Sebelum mengenali gelagat kekerasan finansial terjadi dalam keluarga, ada baiknya tahu terlebih dahulu fakta soal urusan keuangan keluarga dan posisi perempuan di dalamnya. Di banyak budaya, perempuan sudah jamak jadi “menteri keuangan” dalam keluarga. Namun, yang jadi persoalan, sering kali posisi perempuan hanya “pelaksana” dan “harus terima”.
Misal, istri tidak tahu gaji suami. Berapa pun dikasih uang oleh suami, si istri tidak bisa mempertanyakan dan harus bisa membuatnya cukup untuk memenuhi kebutuhan serumah. Istri tidak dilibatkan dalam perencanaan keuangan atau malah hanya dijatah uang harian untuk segala urusan kebutuhan rumah tangga.

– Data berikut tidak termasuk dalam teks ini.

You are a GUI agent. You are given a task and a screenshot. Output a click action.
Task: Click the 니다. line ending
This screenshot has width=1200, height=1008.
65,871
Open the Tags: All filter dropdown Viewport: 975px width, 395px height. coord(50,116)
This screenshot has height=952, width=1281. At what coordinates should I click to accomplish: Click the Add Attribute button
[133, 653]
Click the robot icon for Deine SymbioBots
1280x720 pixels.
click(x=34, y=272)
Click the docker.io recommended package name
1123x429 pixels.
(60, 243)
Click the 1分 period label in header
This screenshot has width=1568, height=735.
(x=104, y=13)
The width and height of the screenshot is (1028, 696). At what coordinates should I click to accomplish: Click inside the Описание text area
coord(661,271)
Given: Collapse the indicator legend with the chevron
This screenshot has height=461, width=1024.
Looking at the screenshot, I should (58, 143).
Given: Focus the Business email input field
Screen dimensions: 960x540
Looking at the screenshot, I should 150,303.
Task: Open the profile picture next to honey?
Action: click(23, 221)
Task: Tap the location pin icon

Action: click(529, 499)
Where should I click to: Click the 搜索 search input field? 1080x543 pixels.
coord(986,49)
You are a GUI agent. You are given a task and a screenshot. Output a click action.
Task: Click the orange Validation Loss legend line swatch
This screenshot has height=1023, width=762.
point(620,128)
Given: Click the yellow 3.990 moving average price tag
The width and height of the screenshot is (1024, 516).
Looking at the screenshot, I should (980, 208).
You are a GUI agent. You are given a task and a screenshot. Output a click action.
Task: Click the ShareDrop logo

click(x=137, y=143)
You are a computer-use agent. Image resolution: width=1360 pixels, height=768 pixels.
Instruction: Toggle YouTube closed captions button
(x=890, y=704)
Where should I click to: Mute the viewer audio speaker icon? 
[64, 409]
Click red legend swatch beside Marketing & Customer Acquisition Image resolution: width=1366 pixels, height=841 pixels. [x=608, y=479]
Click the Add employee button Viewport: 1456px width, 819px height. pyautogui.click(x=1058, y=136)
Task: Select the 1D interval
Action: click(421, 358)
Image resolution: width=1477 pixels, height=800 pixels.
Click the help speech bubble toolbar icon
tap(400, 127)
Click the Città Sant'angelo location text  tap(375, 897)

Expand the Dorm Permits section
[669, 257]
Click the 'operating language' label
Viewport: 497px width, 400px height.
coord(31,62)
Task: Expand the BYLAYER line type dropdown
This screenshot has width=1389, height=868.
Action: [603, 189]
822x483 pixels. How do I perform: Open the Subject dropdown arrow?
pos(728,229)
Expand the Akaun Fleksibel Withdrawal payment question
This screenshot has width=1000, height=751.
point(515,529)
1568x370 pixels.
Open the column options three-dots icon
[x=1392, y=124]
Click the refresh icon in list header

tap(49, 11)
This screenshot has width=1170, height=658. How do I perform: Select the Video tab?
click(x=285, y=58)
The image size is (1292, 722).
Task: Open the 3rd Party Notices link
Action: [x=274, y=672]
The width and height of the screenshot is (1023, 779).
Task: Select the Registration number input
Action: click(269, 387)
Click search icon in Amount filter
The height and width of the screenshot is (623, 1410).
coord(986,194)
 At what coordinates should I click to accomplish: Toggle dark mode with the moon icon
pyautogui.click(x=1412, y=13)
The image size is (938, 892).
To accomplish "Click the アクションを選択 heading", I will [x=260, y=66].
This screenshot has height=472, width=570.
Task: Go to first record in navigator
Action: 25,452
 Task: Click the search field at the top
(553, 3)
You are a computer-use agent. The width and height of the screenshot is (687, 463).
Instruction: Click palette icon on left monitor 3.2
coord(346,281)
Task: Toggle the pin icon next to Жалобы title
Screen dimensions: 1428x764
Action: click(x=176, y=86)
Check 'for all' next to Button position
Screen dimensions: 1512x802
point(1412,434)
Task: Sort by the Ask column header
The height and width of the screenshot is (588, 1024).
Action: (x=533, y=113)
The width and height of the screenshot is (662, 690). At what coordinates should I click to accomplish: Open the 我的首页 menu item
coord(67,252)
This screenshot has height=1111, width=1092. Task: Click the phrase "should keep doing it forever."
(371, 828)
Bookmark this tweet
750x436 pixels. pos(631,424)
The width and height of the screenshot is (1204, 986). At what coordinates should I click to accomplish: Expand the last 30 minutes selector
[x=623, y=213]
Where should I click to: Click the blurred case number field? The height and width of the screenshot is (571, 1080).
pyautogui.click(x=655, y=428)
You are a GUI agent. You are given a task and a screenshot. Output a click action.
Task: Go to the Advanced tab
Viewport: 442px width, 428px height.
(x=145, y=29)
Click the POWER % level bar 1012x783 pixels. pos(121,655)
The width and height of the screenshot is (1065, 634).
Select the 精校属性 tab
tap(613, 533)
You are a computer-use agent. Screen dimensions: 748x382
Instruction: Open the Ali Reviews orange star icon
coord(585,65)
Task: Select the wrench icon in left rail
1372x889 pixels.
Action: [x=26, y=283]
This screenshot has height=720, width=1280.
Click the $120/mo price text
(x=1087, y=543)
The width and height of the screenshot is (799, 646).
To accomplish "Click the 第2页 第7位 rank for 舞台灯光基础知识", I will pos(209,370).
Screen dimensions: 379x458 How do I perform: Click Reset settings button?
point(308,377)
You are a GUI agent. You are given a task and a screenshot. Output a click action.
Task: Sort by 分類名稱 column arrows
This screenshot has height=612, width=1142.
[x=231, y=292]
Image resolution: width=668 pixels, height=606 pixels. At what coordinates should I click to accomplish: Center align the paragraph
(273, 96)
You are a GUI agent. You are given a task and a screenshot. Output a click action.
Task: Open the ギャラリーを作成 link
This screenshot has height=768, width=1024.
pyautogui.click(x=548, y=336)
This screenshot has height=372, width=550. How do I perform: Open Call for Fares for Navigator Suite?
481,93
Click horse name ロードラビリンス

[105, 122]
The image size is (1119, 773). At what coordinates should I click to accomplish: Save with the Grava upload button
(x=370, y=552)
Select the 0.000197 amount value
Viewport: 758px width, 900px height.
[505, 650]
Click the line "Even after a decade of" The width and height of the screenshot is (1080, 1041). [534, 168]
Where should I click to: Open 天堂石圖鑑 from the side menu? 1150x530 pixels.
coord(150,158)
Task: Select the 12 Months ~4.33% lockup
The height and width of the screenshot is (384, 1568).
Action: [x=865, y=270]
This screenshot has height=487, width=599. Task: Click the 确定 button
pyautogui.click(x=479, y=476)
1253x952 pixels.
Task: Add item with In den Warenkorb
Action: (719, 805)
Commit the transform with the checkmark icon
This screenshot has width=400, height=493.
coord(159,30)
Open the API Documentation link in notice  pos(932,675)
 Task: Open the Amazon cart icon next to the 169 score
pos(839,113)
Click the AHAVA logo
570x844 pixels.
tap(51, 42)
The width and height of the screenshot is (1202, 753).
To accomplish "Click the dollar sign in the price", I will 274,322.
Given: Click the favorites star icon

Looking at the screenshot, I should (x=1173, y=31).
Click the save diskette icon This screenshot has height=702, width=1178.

Bila pendapatan dan nafkah dari suami memadai dan mencukupi, situasi itu bisa jadi bukanlah masalah bagi perencanaan keuangan keluarga. Namun, bagaimana bila yang terjadi adalah sebaliknya, yaitu saat nominal dari suami pas-pasan apalagi kurang? Terlebih lagi ketika suami malah melarang istri bekerja sekadar untuk menambah pendapatan keluarga meski pendapatan suami tak mencukupi untuk memenuhi kebutuhan keluarga, sehingga urusan memenuhi kebutuhan harian pontang-panting, apalagi memikirkan kebutuhan masa depan. Akibatnya risiko ketika kepala keluarga dan tulang punggung keuangan tak ada lagi tidak diantisipasi.